Fragmento de lectura –
++++++++++++++++++++
POR JOAQUÍN CARRILLO ESPINOSA, CRONISTA OFICIAL DE ULEA (MURCIA)
En Ulea, desde que tengo consciencia de mi existencia, allá por el año 1941, siempre he conocido a los arrieros profesionales y abnegados, que han cuidado de sus bestias de carga y de tiro como si fueran seres queridos. No en vano, desde la época floreciente de la minería en Ulea entre los años 1872 y 1915, en la que cada minero, casi todos, tenían una mula o una yegua o un borrico; que lo utilizaban como vehículo de trasporte y también de carga. Sí, estos animales semovientes que giraban al son que les ordenaban sus muleros o arrieros llegaron a tener su limitada autonomía que les permitía ser intuitivos y, conocer el trabajo que a diario les ordenaban sus dueños.
++++++++++++++++++++
Tareas –
**a.** Transcribe del texto sobre los arrieros de Ulea todo lo que va desde "POR JOAQUÍN CARRILLO" hasta "ordenaban sus dueños.".
**b.** Según el texto sobre los arrieros de Ulea, ¿entre qué años se dio la época floreciente de la minería en ese lugar?

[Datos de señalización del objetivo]
++++++++++++++++++++
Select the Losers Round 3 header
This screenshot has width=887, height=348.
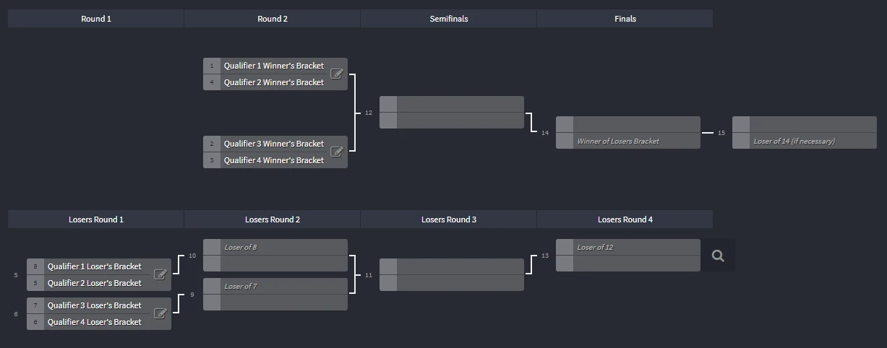click(449, 219)
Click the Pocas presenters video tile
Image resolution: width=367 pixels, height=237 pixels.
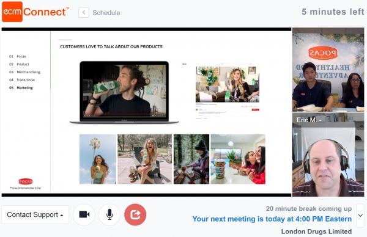point(328,70)
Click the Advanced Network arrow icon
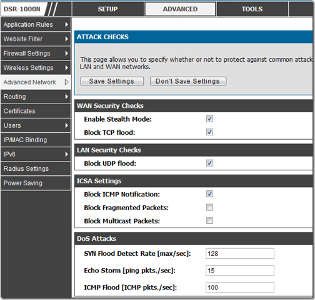315x300 pixels. (x=66, y=82)
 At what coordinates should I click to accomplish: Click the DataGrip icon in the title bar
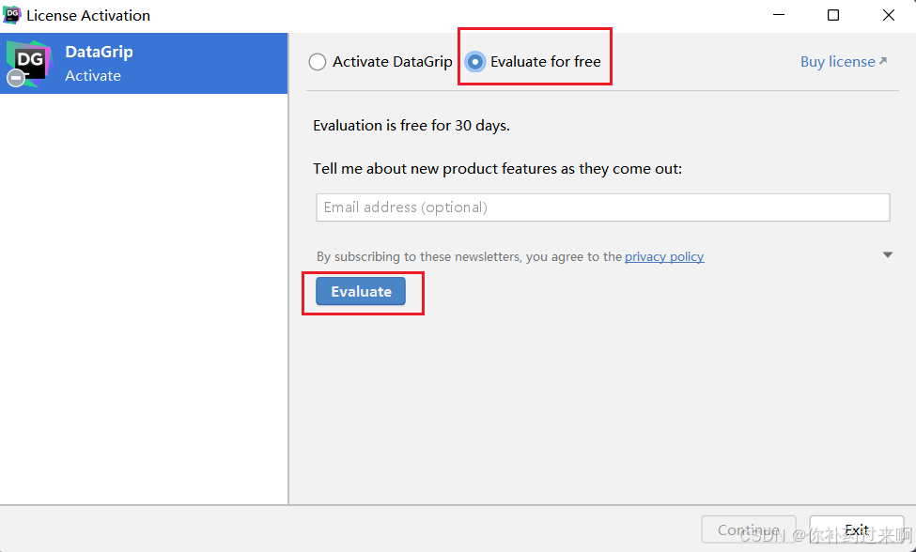pos(11,15)
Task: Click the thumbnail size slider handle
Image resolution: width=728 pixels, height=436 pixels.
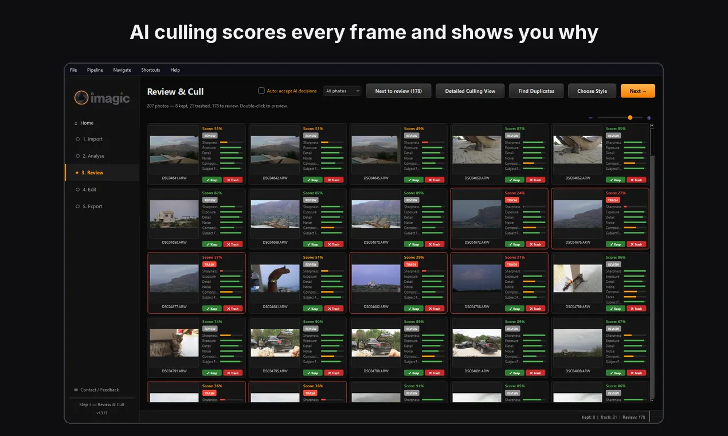Action: 630,118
++++++++++++++++++++
Respuestas –
**a.**
POR JOAQUÍN CARRILLO ESPINOSA, CRONISTA OFICIAL DE ULEA (MURCIA)
En Ulea, desde que tengo consciencia de mi existencia, allá por el año 1941, siempre he conocido a los arrieros profesionales y abnegados, que han cuidado de sus bestias de carga y de tiro como si fueran seres queridos. No en vano, desde la época floreciente de la minería en Ulea entre los años 1872 y 1915, en la que cada minero, casi todos, tenían una mula o una yegua o un borrico; que lo utilizaban como vehículo de trasporte y también de carga. Sí, estos animales semovientes que giraban al son que les ordenaban sus muleros o arrieros llegaron a tener su limitada autonomía que les permitía ser intuitivos y, conocer el trabajo que a diario les ordenaban sus dueños.

**b.** Entre 1872 y 1915.